Description of the task>
Each line in the records that mentions the word "agent" needs to be listed.

Input data>
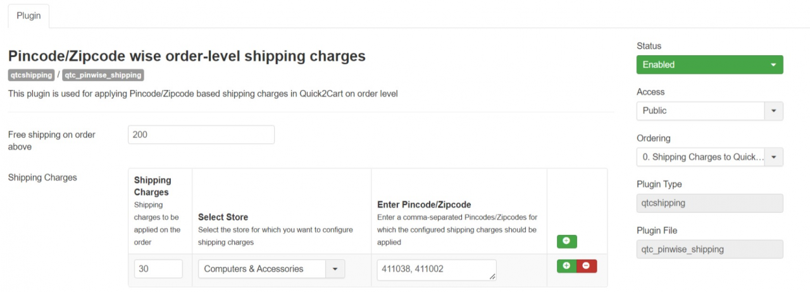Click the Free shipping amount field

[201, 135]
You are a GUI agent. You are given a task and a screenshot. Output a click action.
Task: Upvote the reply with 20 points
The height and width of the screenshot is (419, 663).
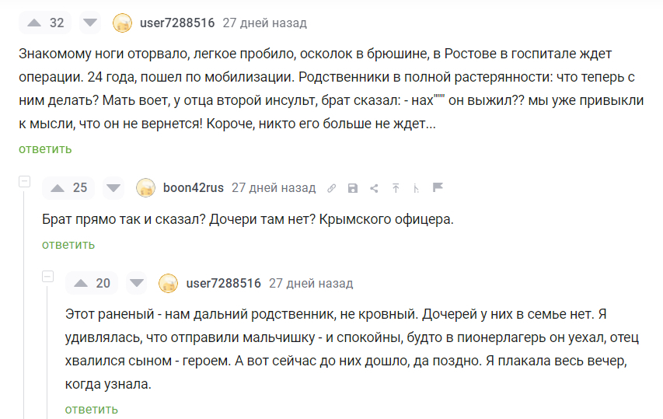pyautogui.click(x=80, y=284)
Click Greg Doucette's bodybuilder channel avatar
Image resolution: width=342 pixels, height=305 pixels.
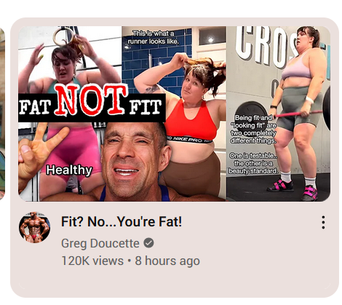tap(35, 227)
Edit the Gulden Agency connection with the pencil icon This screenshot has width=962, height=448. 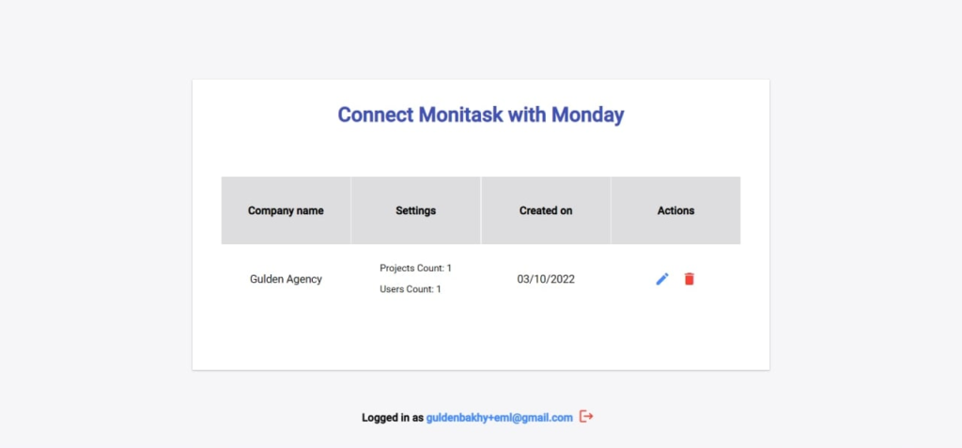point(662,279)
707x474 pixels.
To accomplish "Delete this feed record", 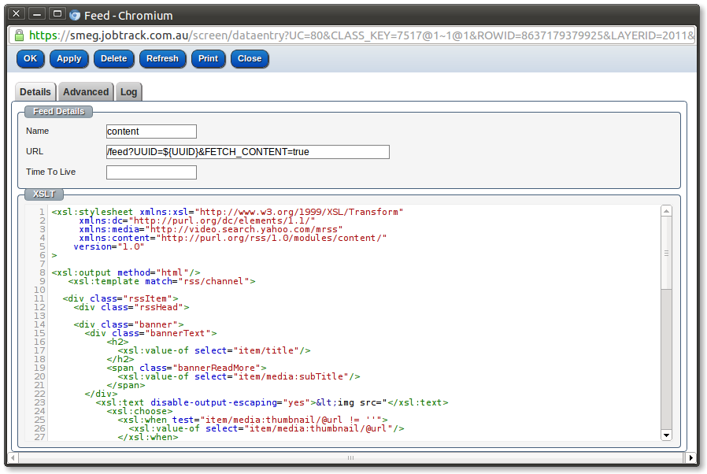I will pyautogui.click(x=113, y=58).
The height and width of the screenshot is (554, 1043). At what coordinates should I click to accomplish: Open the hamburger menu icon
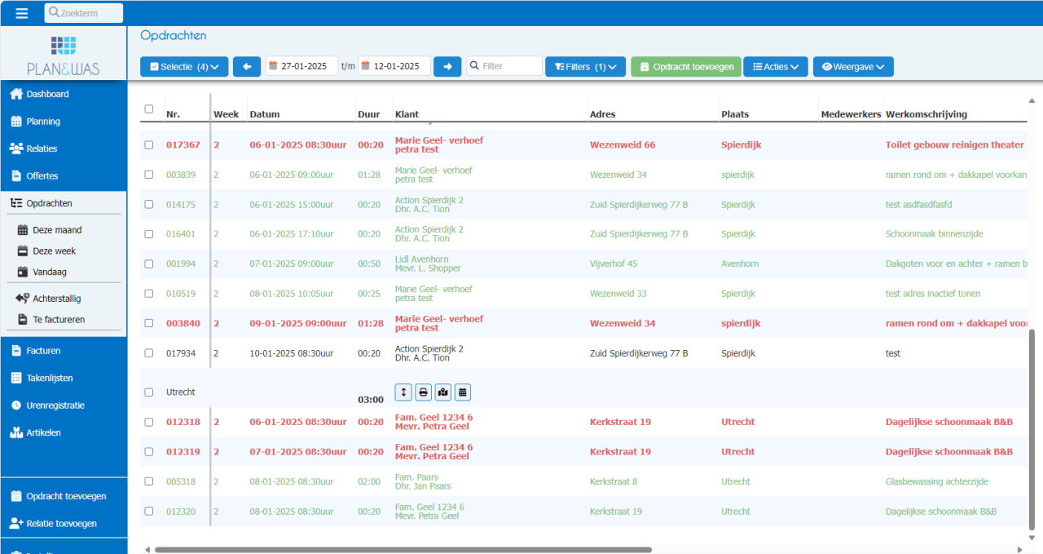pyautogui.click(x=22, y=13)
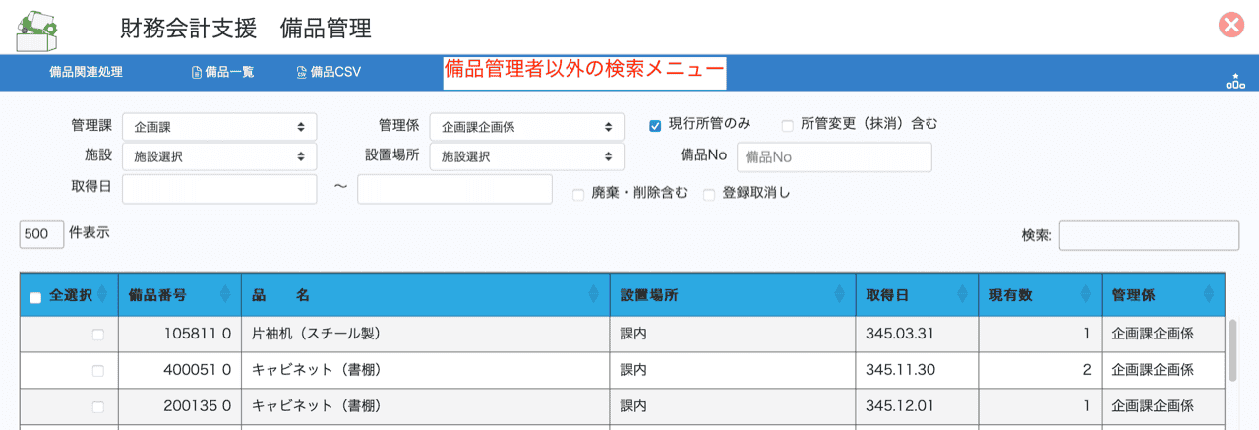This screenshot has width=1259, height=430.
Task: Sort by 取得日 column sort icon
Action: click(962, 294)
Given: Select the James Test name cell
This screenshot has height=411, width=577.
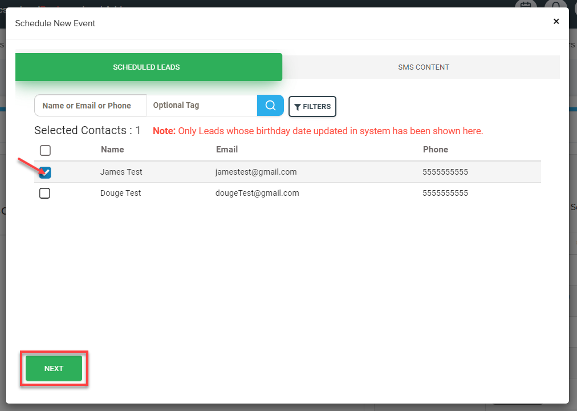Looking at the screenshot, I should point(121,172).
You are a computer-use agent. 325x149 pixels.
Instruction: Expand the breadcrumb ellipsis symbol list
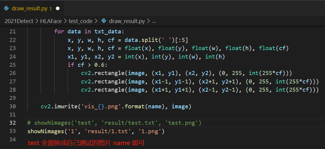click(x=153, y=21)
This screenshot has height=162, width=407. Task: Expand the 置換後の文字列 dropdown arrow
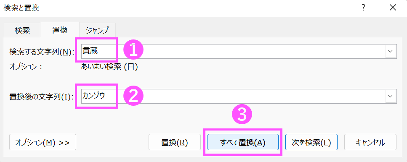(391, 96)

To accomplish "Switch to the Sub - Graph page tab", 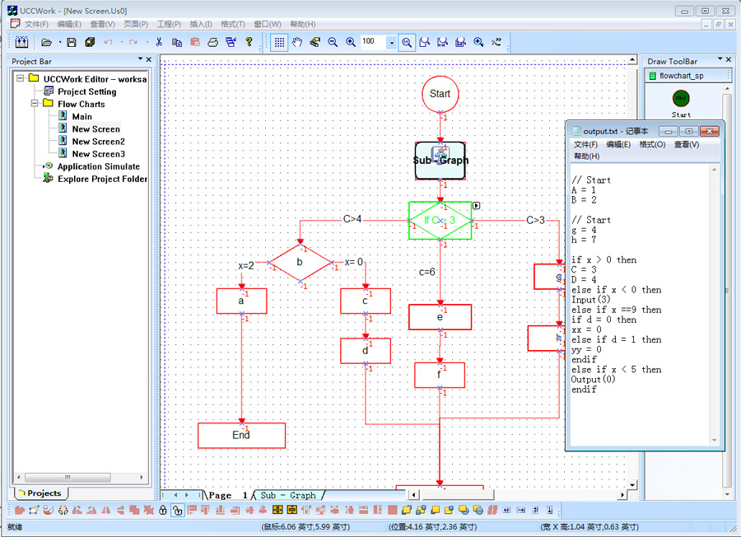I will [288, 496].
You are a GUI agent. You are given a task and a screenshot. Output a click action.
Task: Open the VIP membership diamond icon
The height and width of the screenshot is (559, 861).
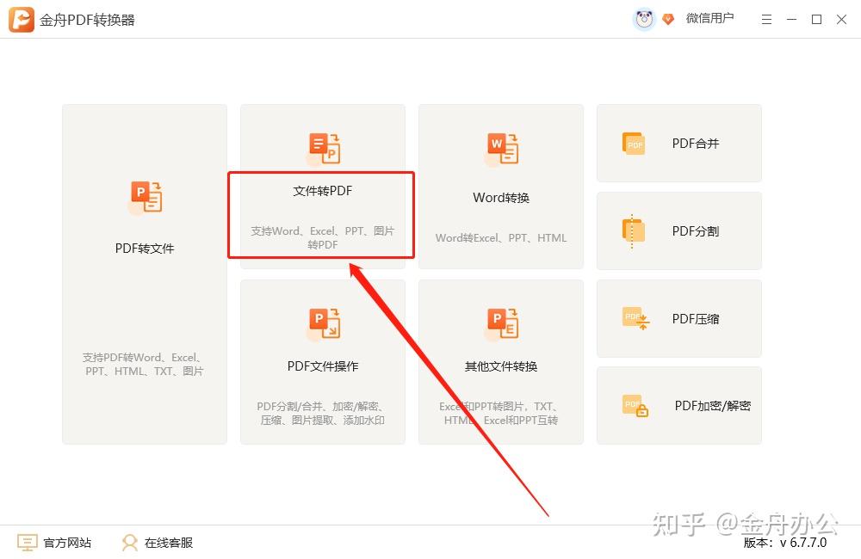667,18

--

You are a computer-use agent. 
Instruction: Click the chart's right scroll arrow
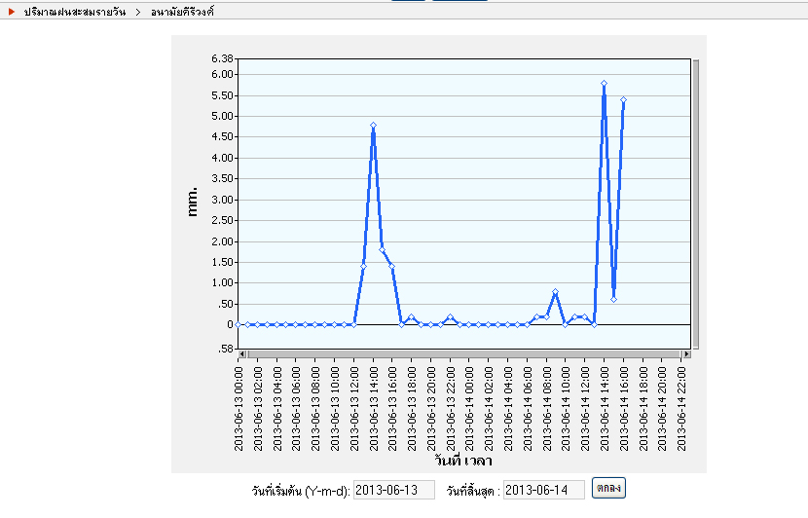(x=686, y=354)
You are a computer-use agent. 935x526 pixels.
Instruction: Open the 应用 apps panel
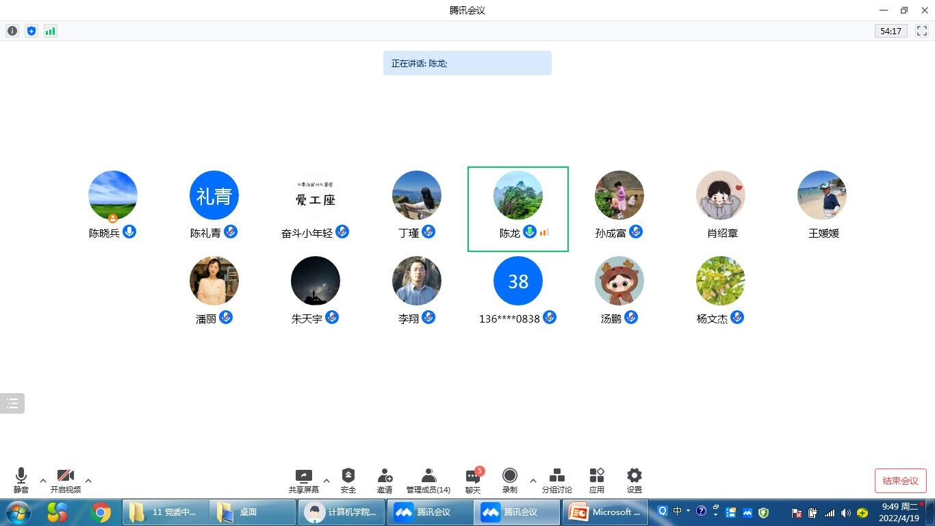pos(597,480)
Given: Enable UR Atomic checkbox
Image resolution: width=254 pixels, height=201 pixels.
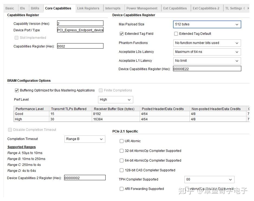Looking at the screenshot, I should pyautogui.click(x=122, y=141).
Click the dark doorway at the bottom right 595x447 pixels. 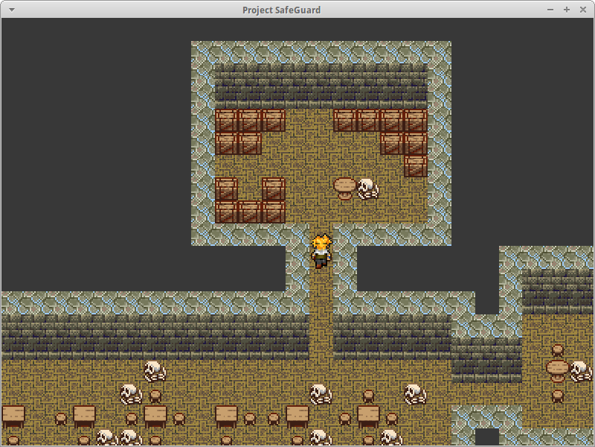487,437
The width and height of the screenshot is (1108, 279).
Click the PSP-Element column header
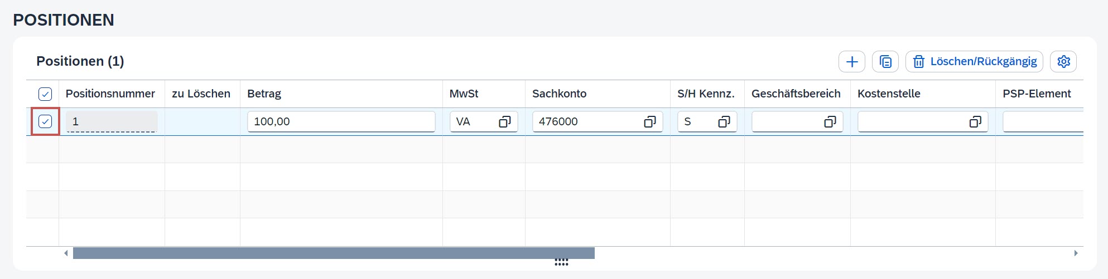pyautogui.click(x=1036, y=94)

Exercise answer>
You are a GUI agent. You are given a task and a screenshot. Output a click action.
You are a computer-use agent. 325x149 pixels.
You are a GUI agent. You are given a task and a screenshot. Output a click action.
You are a computer-use agent. 
You are a computer-use agent. 935x526 pixels.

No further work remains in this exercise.